Ambabo (baie de Tadjoura) 28 Décembre 1867.

Je veux profiter d’un repos de quelques jours pour vous écrire deux lignes et vous donner quelques renseignements utiles. Vous avez vu en partie les lettres qui me pressaient de partir. En outre du Roi du Choa, Aboubeker lui-même avait écrit au Vice-Consul d’Aden et fait écrire aux missionnaires pour s’assurer d’un prompt retour de ma part. J’arrivai à Aden le deux Octobre. J’en suis parti le 29 et le 1er Novembre je débarquai dans Ambabo, dans la baie de Tadjoura avec deux missionnaires et deux élèves de notre collège de Marseille.

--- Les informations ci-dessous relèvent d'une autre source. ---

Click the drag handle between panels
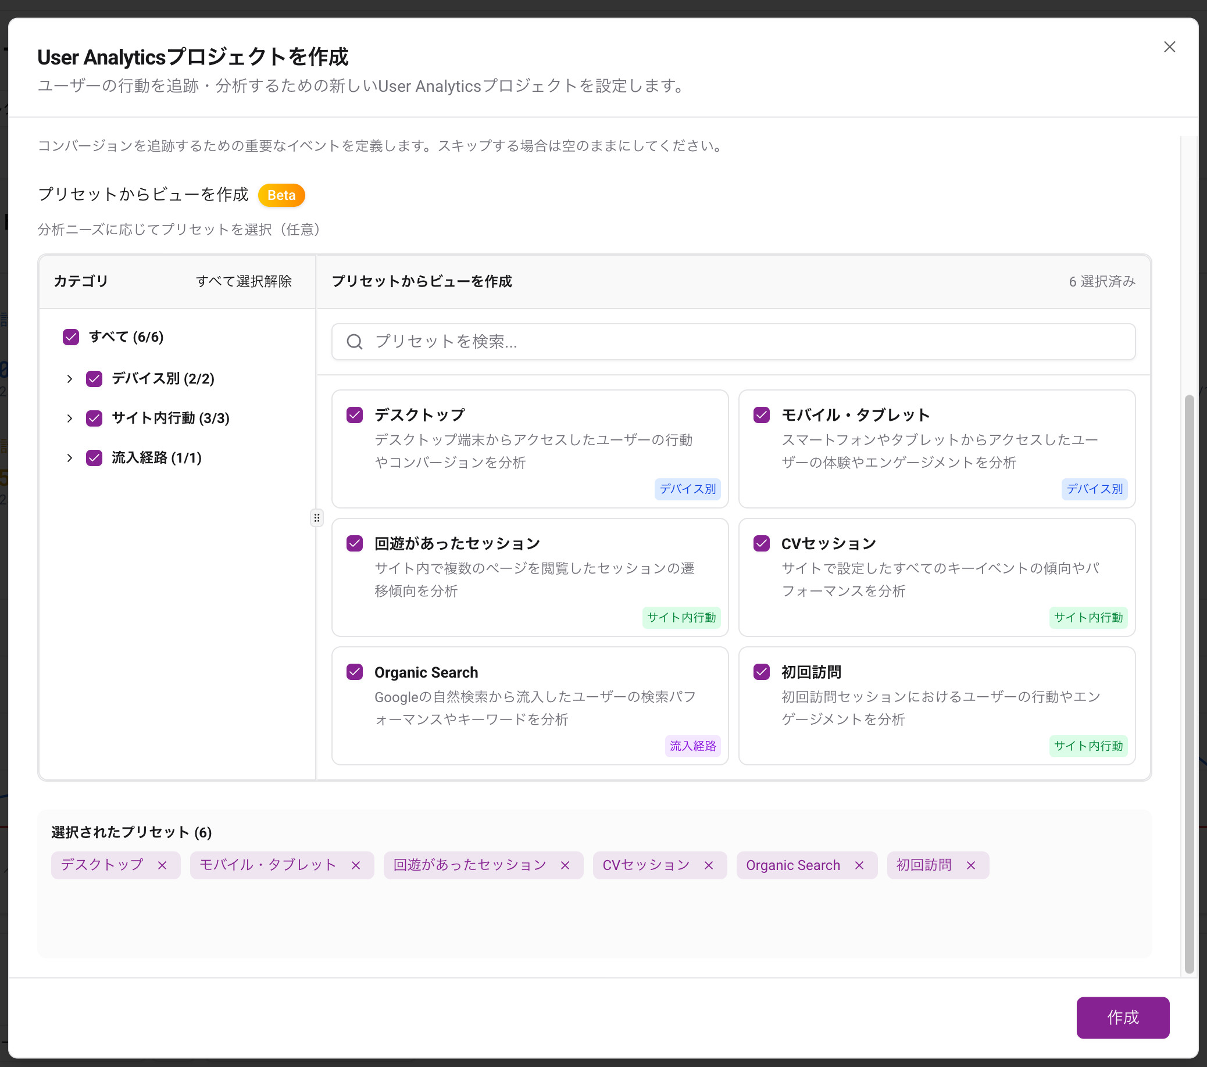This screenshot has height=1067, width=1207. pyautogui.click(x=317, y=518)
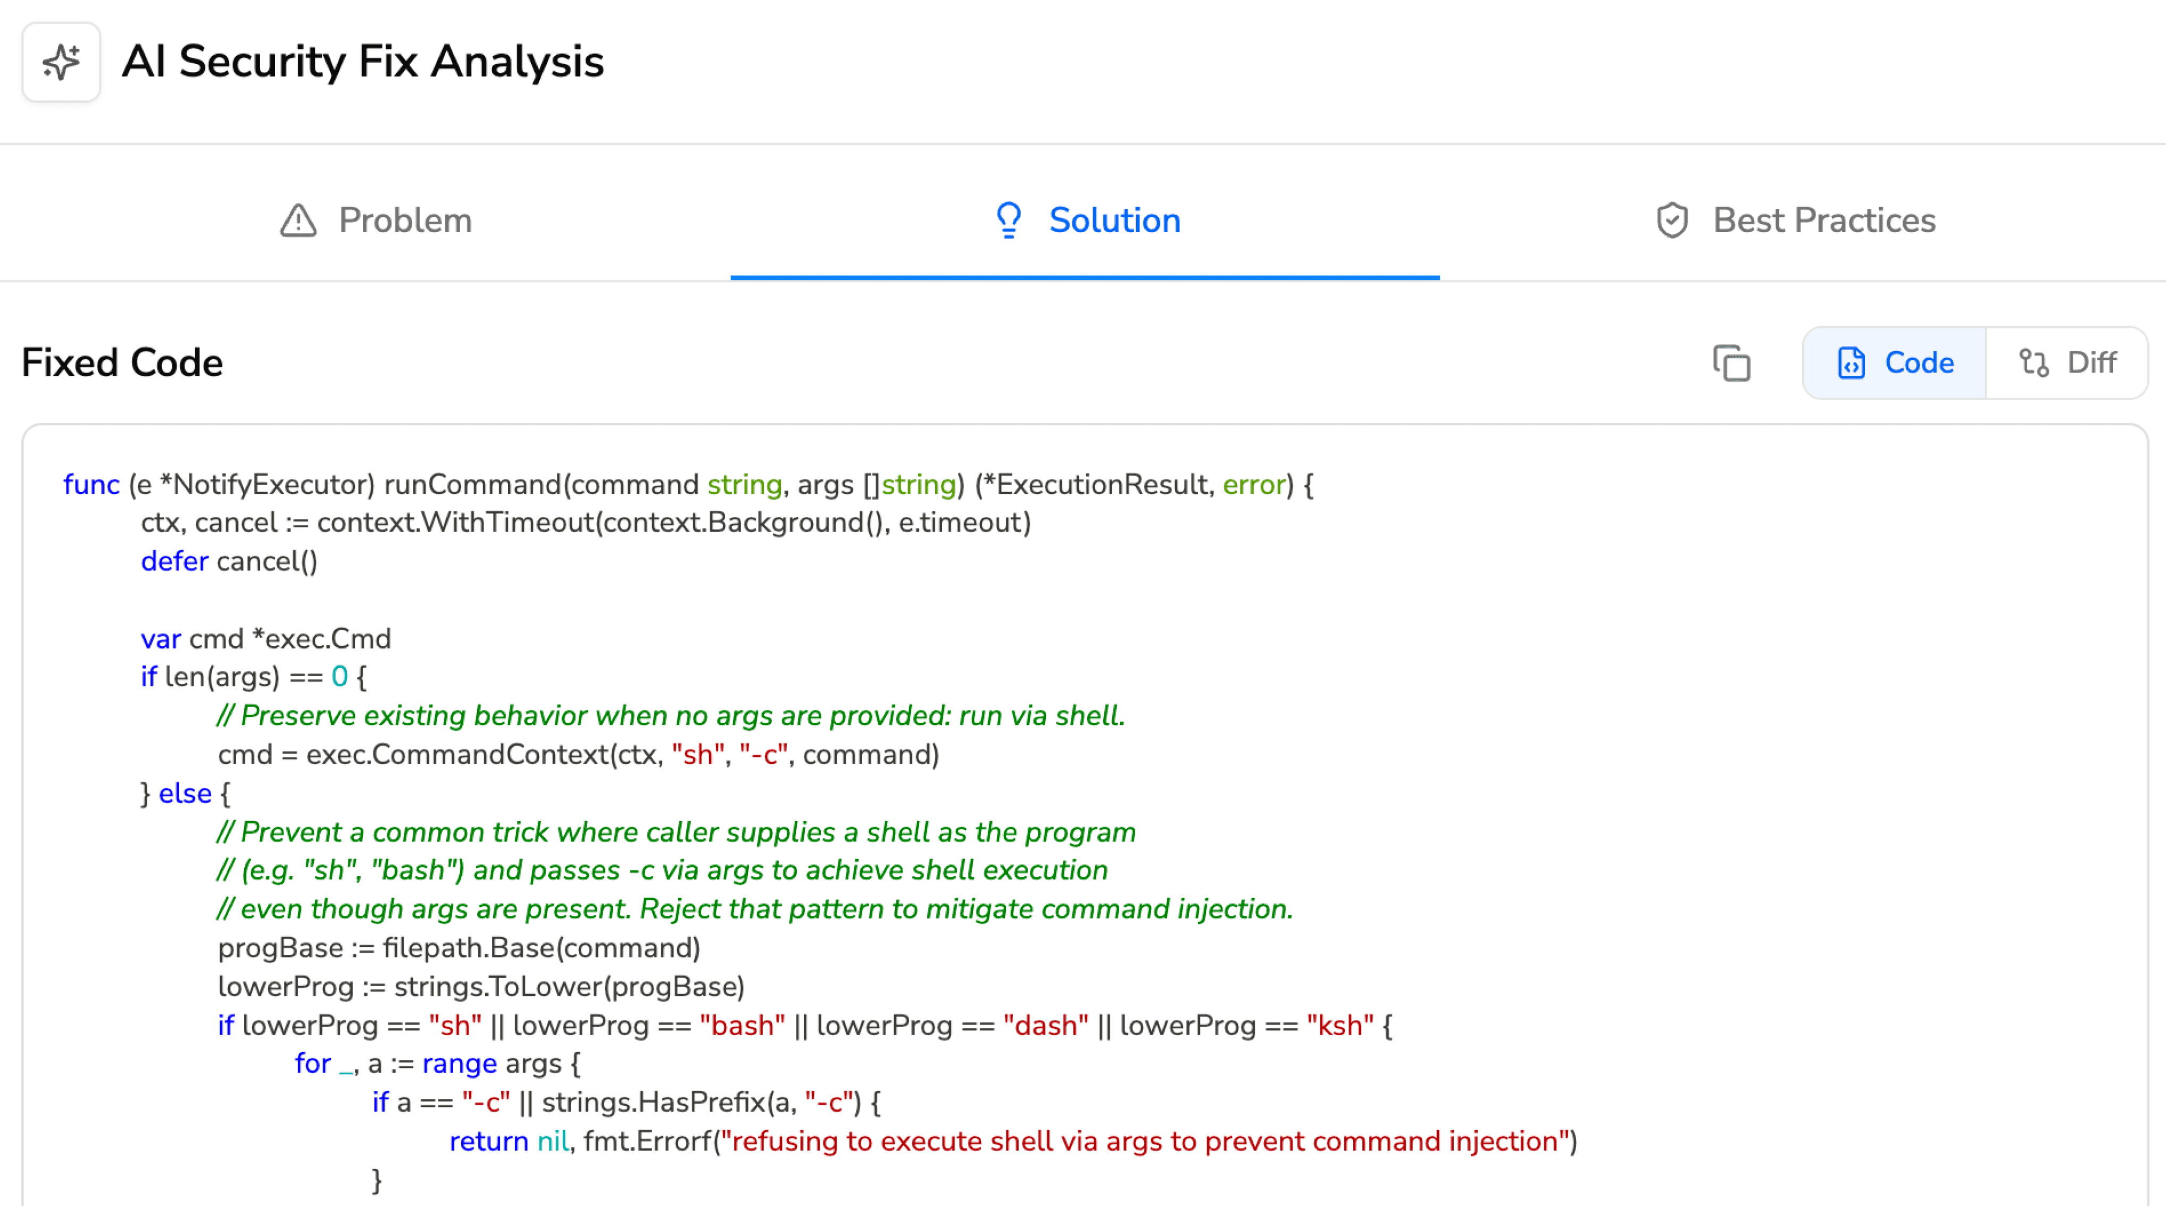2166x1206 pixels.
Task: Click the return nil fmt.Errorf line
Action: pyautogui.click(x=1012, y=1141)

À peine arrivé ici je fus surpris de voir que la paix que l’on disait conclue entre les Dankali et les Somauli ne l’était point encore; je ne tardai point à découvrir quelques manèges qui me firent douter un moment de la bonne foi de notre ami Abu Beker. Maintenant après deux mois de station dans la misère il se fait quelque clarté et le jour ne paraît pas éloigné où nous partirons pour l’intérieur. L’envoyé du Roi du Choa est une personne recommandable et son Roi a jusqu’ici traité l’affaire avec l’énergie d’un véritable ami – Je pense que tout ira bien car Abou Beker a deux des ses fils comme en otage au Choa et il court le risque non seulement de perdre la faveur dont ceux-ci jouissent dans cette contrée, mais encore de voir tomber le monopole presque absolu de tout le commerce de ces quartiers qui est entre ses mains.

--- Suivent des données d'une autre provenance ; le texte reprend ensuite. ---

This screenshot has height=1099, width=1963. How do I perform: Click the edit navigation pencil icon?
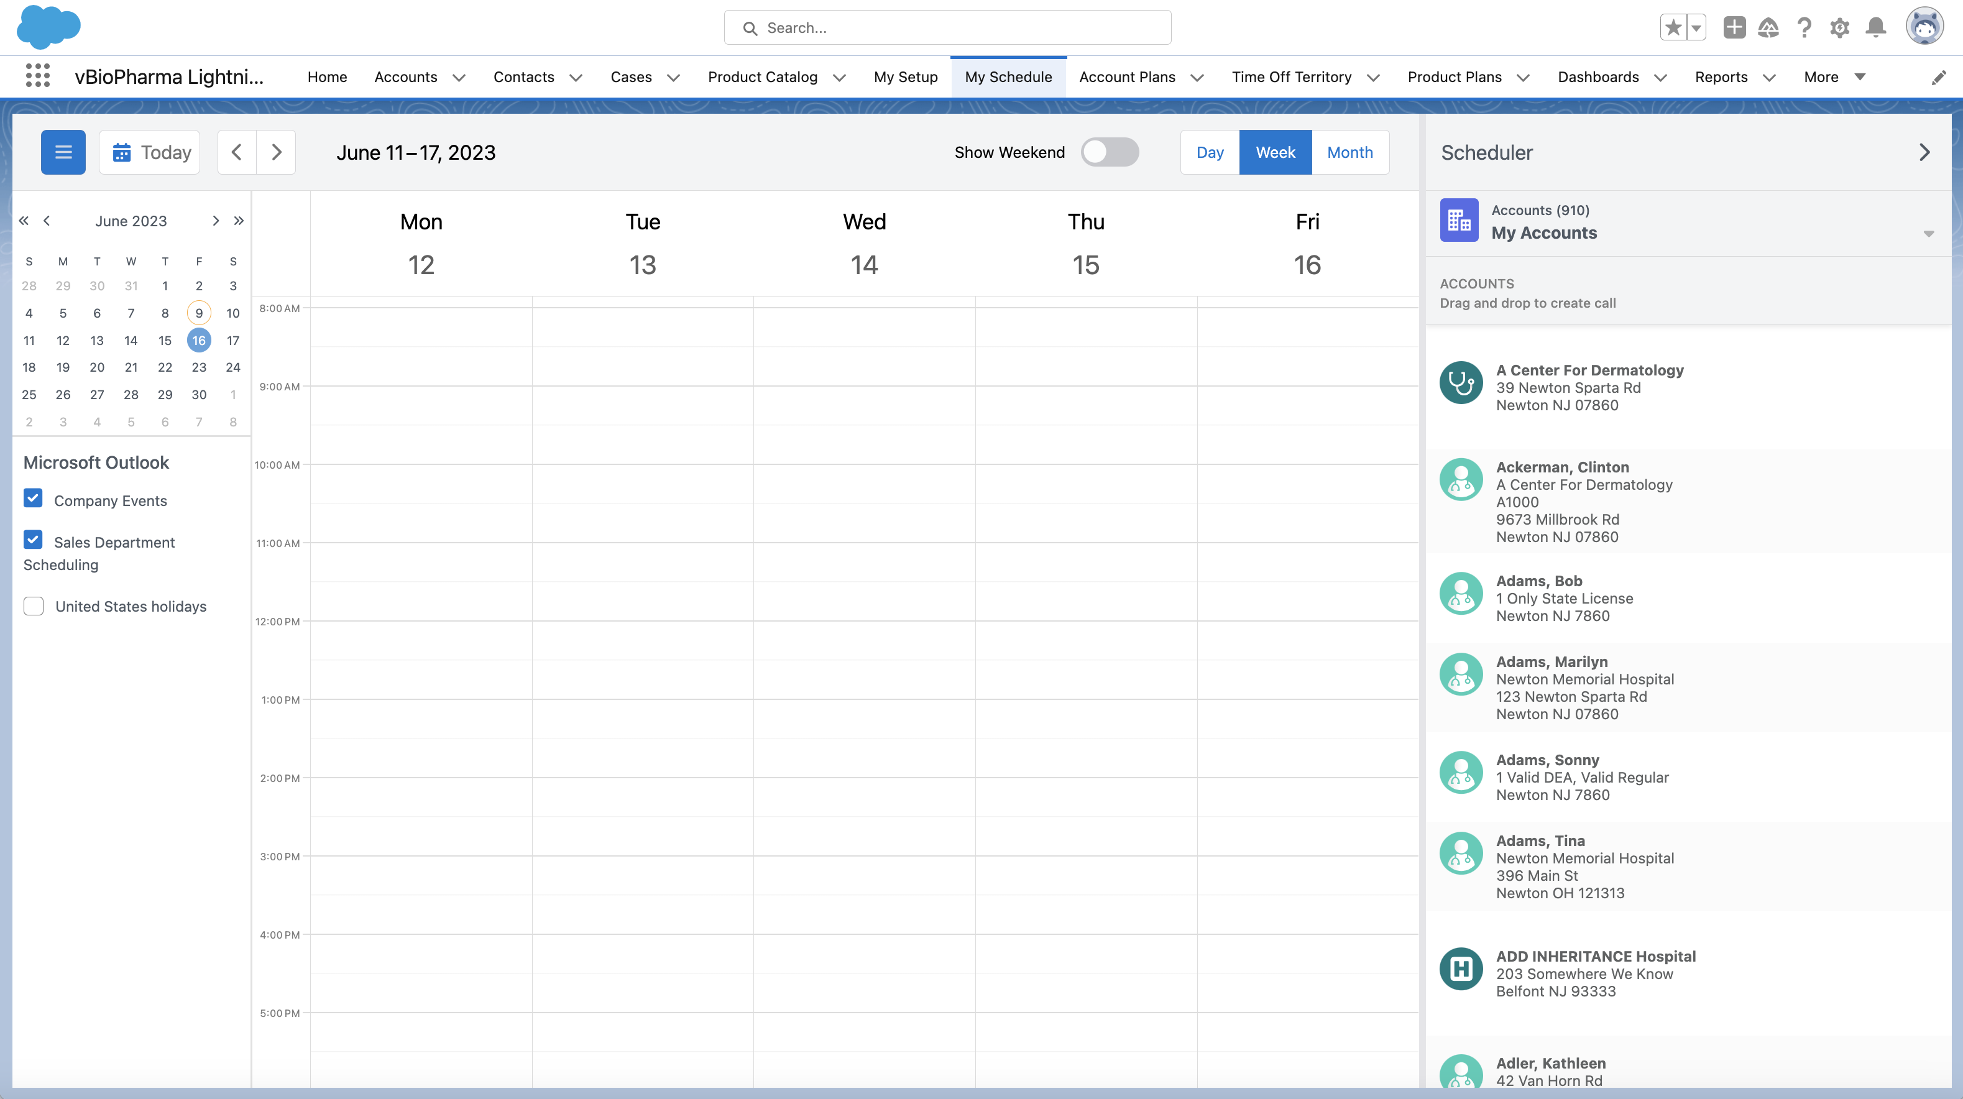coord(1939,77)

Supposée notre arrivée au Choa je prévois que le Prince cherchera d’entamer quelques relations avec le Gouvernement de l’Empereur, uniquement dans le but de se mettre par la suite à l’abri de l’invasion anglaise. Comme je ne connais point la tendance du Gouvernement français à cet égard, je ne voudrais point me lancer à donner des conseils hors de propos ou même contraires aux intérêts du prince qui paraît avoir en moi une grande confiance. Je ne voudrais point non plus nuire le moins du monde aux intérêts du gouvernement de l’Empereur. C’est pourquoi je demanderais [f. 1v] une règle de conduite en ce point.

Pour éclairer le Gouvernement je commencerai par dire où en sont actuellement les choses et quel serait mon plan.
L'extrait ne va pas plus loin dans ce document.